Top of EXTRACTED MATERIAL

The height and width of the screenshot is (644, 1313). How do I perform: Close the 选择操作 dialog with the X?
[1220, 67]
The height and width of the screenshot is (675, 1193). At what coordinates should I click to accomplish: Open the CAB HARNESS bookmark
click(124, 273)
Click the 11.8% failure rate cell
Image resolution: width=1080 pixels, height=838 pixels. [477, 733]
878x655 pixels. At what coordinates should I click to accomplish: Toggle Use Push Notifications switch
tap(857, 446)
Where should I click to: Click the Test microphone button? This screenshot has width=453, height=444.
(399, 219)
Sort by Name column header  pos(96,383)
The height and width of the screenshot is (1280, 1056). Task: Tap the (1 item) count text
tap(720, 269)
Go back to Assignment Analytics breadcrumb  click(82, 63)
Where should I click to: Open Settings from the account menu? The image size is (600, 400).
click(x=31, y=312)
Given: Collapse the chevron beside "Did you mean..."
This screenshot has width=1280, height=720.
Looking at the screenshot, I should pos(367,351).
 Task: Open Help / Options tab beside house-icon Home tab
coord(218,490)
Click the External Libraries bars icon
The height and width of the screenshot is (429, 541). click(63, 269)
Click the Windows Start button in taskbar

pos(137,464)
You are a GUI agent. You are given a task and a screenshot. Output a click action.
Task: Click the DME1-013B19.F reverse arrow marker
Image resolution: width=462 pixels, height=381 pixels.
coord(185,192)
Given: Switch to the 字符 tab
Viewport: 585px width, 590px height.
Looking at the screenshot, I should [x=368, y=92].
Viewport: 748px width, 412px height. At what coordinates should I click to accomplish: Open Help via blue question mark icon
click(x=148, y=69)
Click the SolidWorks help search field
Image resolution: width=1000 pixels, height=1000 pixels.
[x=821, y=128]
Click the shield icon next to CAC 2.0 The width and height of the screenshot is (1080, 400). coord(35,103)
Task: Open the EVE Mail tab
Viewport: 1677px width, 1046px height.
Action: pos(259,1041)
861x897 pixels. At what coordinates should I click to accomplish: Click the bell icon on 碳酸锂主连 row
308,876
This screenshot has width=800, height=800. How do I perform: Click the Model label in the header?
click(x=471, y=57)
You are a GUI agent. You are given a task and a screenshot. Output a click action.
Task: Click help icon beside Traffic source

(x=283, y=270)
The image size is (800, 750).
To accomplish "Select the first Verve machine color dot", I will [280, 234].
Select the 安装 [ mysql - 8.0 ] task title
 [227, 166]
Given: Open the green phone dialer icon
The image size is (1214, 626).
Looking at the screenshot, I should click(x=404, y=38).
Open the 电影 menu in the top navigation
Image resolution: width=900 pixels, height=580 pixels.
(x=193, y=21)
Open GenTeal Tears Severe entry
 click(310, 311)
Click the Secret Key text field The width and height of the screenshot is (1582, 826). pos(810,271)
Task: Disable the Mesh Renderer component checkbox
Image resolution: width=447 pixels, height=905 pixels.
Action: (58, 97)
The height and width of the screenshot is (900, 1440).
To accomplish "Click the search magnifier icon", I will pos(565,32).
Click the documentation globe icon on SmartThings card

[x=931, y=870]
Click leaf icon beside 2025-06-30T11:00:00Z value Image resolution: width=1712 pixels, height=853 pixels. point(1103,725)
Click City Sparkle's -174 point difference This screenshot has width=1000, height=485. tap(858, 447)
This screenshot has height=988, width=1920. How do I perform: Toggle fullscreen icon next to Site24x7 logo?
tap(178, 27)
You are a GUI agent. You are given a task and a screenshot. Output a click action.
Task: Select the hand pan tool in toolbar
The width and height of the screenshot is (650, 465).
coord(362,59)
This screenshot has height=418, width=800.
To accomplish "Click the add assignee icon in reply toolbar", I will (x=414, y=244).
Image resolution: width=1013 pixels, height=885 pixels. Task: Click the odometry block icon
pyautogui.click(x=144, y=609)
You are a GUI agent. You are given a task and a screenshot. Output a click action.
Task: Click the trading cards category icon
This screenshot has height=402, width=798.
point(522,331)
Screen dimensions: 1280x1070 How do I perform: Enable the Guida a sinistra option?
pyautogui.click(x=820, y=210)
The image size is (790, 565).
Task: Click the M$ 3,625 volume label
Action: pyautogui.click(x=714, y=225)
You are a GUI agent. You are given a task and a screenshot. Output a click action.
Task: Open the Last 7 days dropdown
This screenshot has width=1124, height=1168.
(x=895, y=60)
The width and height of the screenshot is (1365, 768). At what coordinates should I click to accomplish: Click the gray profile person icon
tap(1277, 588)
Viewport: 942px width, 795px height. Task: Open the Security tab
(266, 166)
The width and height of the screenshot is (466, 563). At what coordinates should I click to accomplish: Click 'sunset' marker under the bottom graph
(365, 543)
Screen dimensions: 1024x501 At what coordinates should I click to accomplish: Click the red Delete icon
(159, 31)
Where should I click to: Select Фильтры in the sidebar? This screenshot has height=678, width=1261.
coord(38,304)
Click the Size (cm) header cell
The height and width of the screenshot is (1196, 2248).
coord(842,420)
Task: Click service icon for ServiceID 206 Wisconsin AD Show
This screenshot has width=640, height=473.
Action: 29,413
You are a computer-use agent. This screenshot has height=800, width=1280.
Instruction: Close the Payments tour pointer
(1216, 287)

Bottom of EXTRACTED MATERIAL

Once you find the line with "This screenshot has height=402, width=798." above, print it and every line after it up to and including the line with "Task: Click service", exactly as written and nothing else.

RESPONSE FOR THIS EXERCISE:
This screenshot has height=402, width=798.
point(522,331)
Screen dimensions: 1280x1070 How do I perform: Enable the Guida a sinistra option?
pyautogui.click(x=820, y=210)
The image size is (790, 565).
Task: Click the M$ 3,625 volume label
Action: pyautogui.click(x=714, y=225)
You are a GUI agent. You are given a task and a screenshot. Output a click action.
Task: Open the Last 7 days dropdown
This screenshot has width=1124, height=1168.
(x=895, y=60)
The width and height of the screenshot is (1365, 768). At what coordinates should I click to accomplish: Click the gray profile person icon
tap(1277, 588)
Viewport: 942px width, 795px height. Task: Open the Security tab
(266, 166)
The width and height of the screenshot is (466, 563). At what coordinates should I click to accomplish: Click 'sunset' marker under the bottom graph
(365, 543)
Screen dimensions: 1024x501 At what coordinates should I click to accomplish: Click the red Delete icon
(159, 31)
Where should I click to: Select Фильтры in the sidebar? This screenshot has height=678, width=1261.
coord(38,304)
Click the Size (cm) header cell
The height and width of the screenshot is (1196, 2248).
coord(842,420)
Task: Click service icon for ServiceID 206 Wisconsin AD Show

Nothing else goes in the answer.